Madrid 29 October 2012 – Access Info Europe has been ordered to pay €3000 to the Spanish government for asking what it is doing to fight against corruption according to a decision of the Spanish Supreme Court which has ruled that the NGO has not right to ask for such information. The decision closes a court case based on a information request submitted by an Access Info Europe board member in 2007.
The main argument used by the Supreme Court is that the request by Access Info Europe to the Ministry of Justice for reports on the implementation of the UN Con-vention against Corruption was in fact not an information request but that the NGO was seeking “explanations” from the government. In taking this course, the Su-preme Court avoided addressing the substance of the arguments about international law and jurisprudence on the right of access to information which Access Info Europe had put forward.
“The Ministry of Justice never answered Access Info Europe’s request for data which it needed for its work, which forced the NGO to turn to the courts, a slow and costly process,” commented Enrique Jaramillo, the lawyer acting on Access Info Europe’s behalf in the case.
“The Supreme Court decision recognises that the administration failed to answer the initial request but nevertheless has condemned the NGO which challenged this administrative silence to pay the costs of taking the case,” explained Jaramillo, adding that “the risk of paying such costs is a massive disincentive for an ordinary citizen who will be unlikely to challenge the failure to respond to an information requests.”
Access Info Europe’s research has revealed a level of administrative silence in Spain of at least 50%.

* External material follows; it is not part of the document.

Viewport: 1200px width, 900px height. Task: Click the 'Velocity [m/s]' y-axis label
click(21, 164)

As part of its obligations under the UNCAC, which it signed in 2006, Spain should prepare self-evaluation reports every two years, detailing what it is doing to fight corruption. These reports have never been made public in Spain.

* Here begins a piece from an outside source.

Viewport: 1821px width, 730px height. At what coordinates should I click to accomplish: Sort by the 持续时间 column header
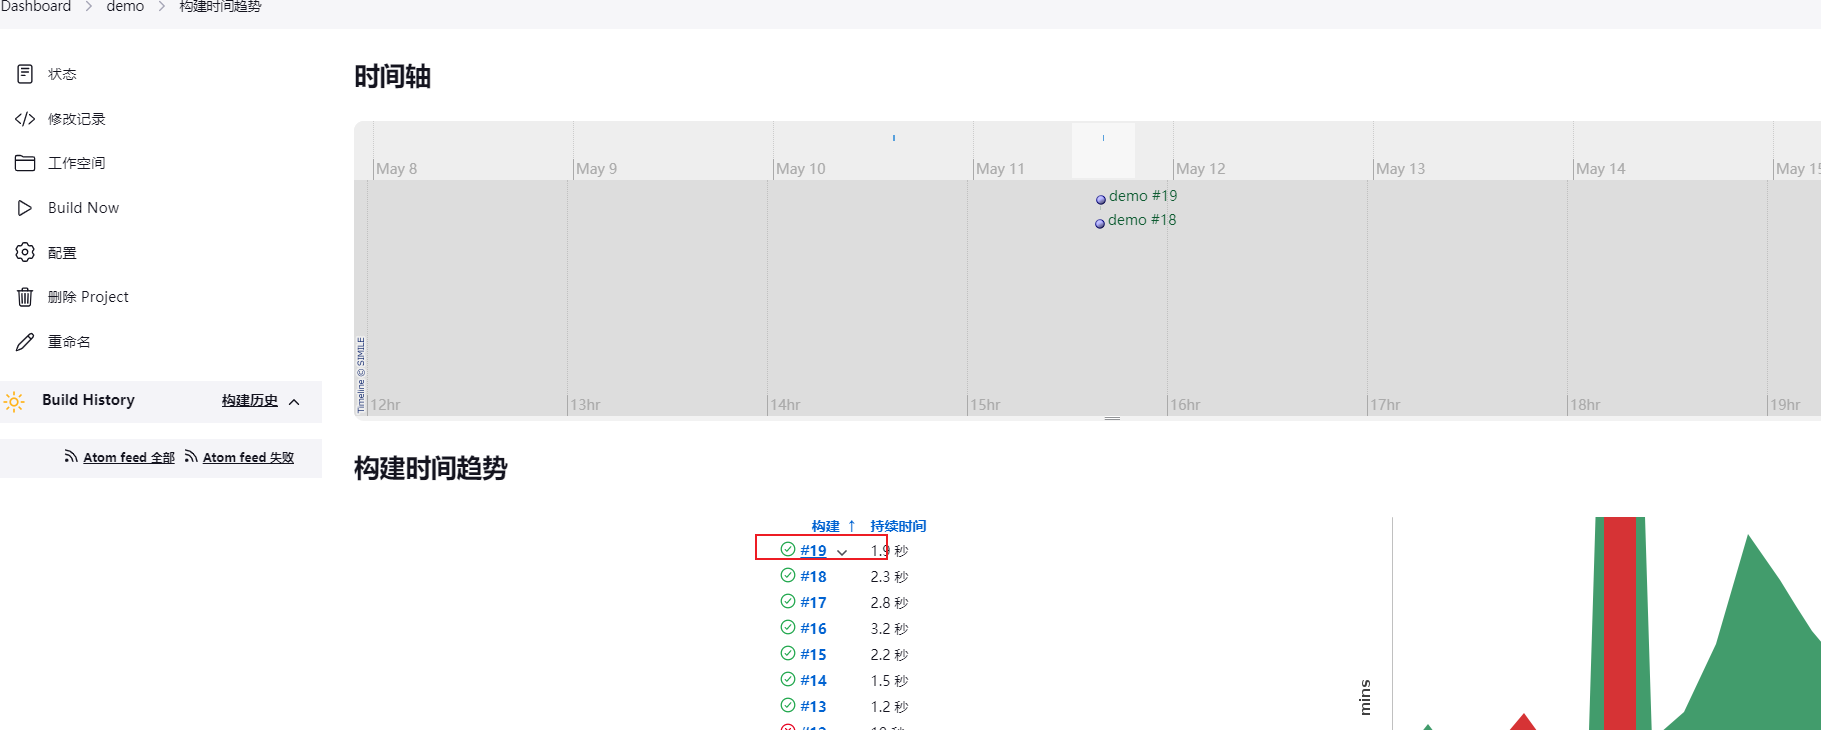pos(898,526)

“This is a remarkable situation in a country which is telling the international com-munity that it is making an effort to improve transparency, in particular in the con-text of fighting against corruption,” said Helen Darbishire, Executive Director of Access Info Europe.

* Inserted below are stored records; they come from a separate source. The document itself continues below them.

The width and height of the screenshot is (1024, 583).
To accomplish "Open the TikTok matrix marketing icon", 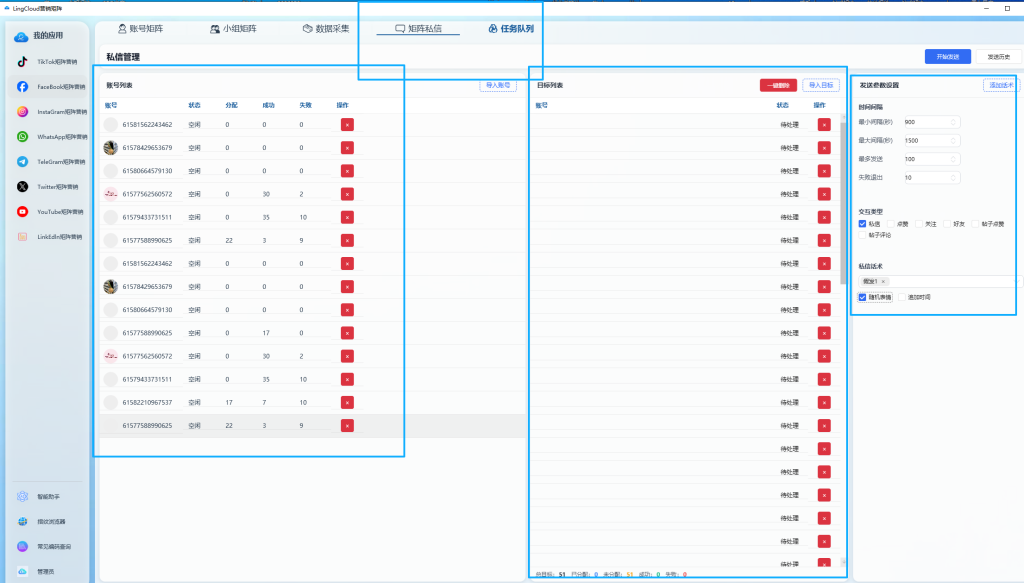I will click(x=22, y=61).
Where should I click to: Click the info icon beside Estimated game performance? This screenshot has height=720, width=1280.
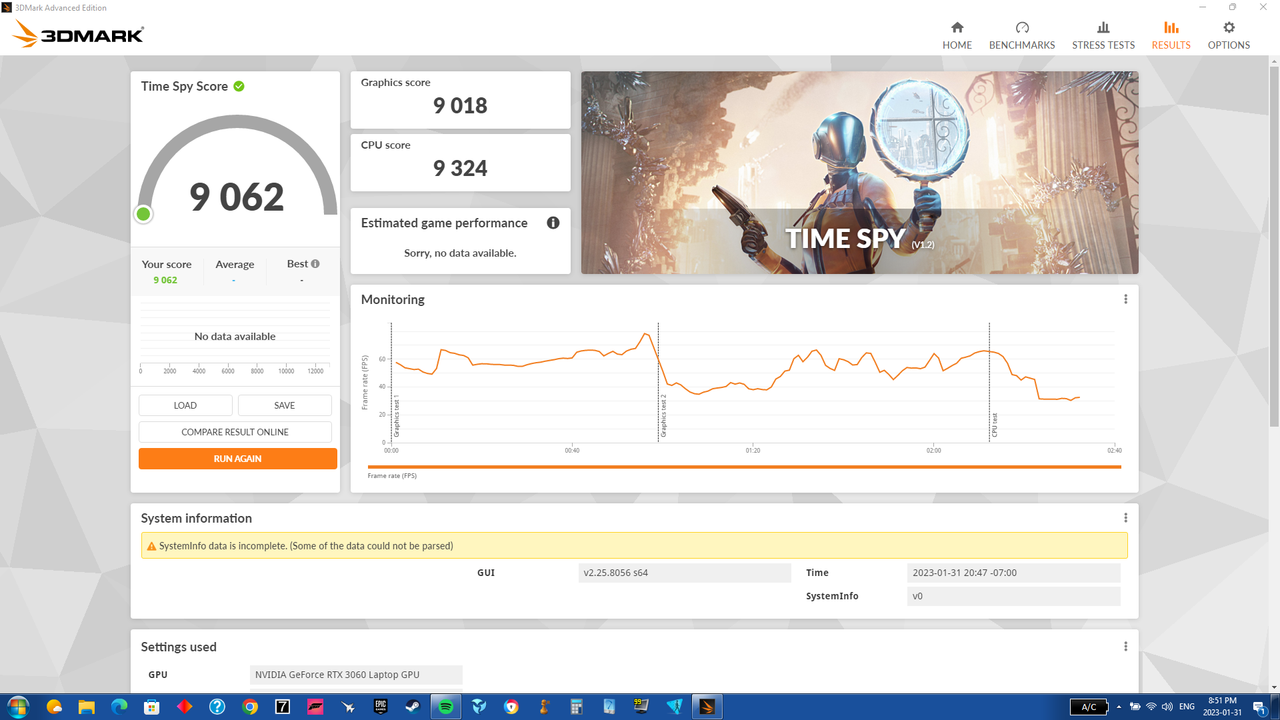[553, 223]
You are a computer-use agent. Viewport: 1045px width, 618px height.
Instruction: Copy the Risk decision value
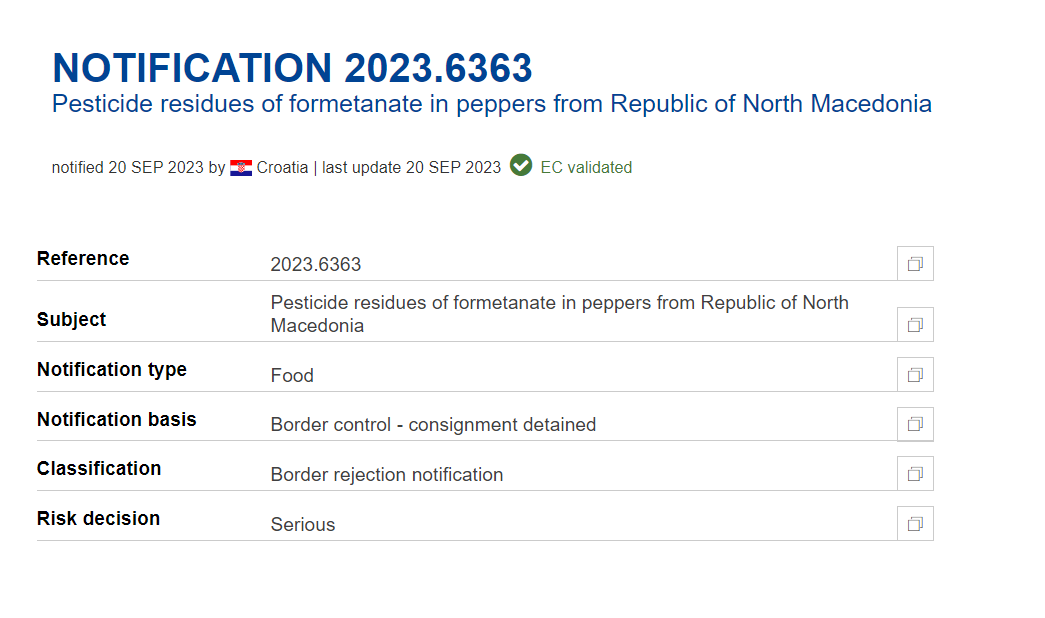(x=915, y=524)
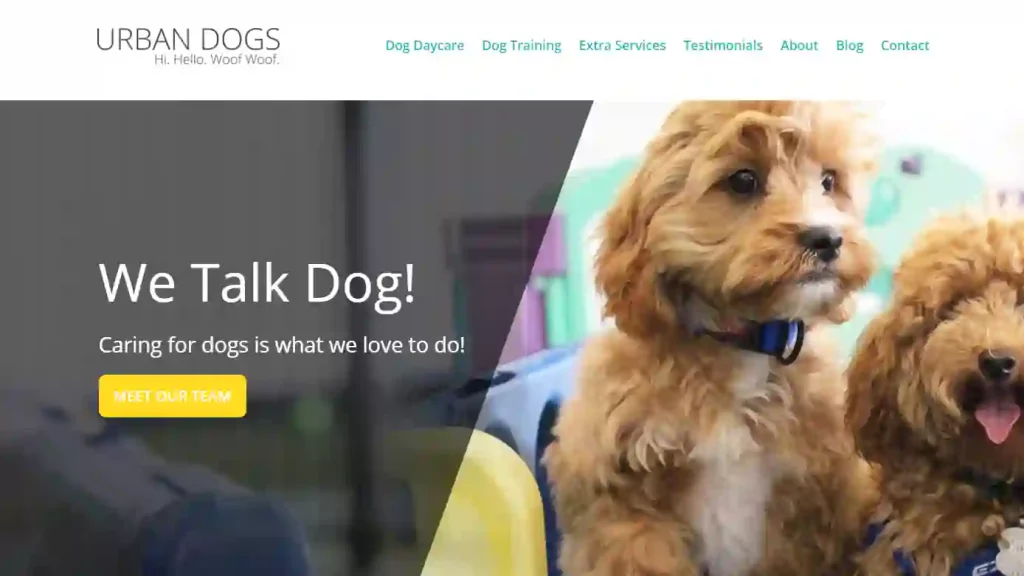Open the About page
The width and height of the screenshot is (1024, 576).
point(799,45)
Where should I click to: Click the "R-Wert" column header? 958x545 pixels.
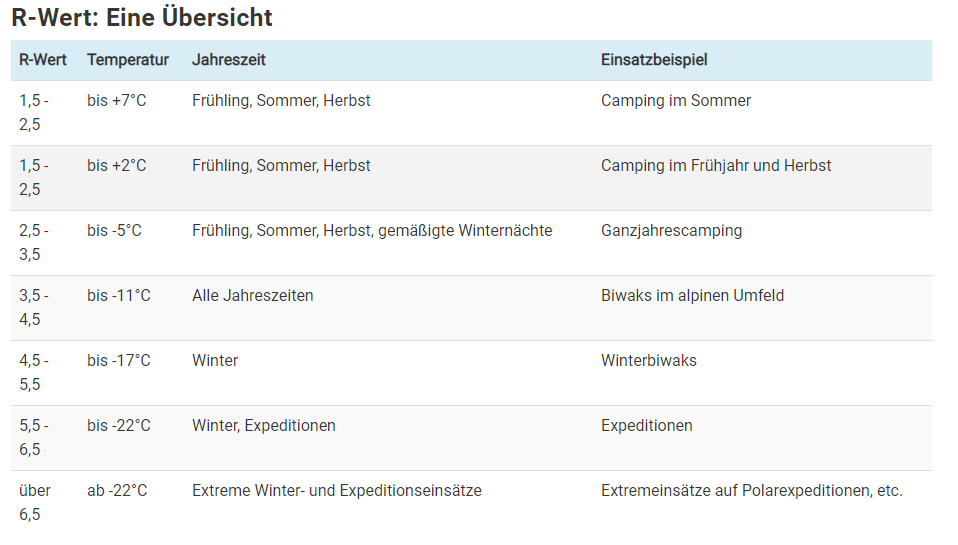(43, 60)
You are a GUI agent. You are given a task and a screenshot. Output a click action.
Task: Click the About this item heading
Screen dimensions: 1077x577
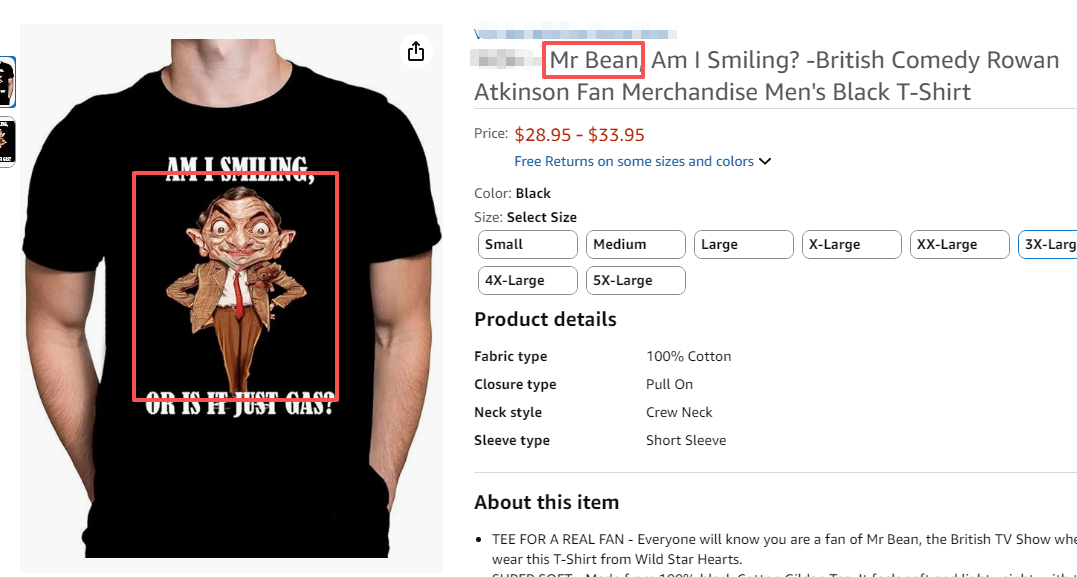tap(546, 502)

“Access Info Europe has already appealed to Spain’s Constitutional Court and is ready to take this case to the European Court of Human Rights,” added Darbishire.
A report published in 2011, “Tell Us What You’ve Done”, found that a number of countries, including Argentina, Armenia, Chile, Colombia, and the UK responded to information requests about the same anti-corruption measures which Access Info Europe was trying to obtain with the original 2007 information request which lead to this case. Access Info Europe had wanted the information to be able to participate fully in the public debate about the fight against corruption in Spain.
Spain is the only European country with a population over one million which still does not have an access to information law.
This situation also means that Spain is failing to comply with its obligations under the UNCAC, which requires in its Article 13 that countries take measures to ensure that “the public has effective access to information”.
“This almost ridiculous situation is the latest in a series of setbacks for transparency in Spain, once again damaging the image and reputation of the Spanish authorities, which are already at a low level due to the profound crisis,” commented Victoria Anderica, Campaigns Coordinator with Access Info Europe.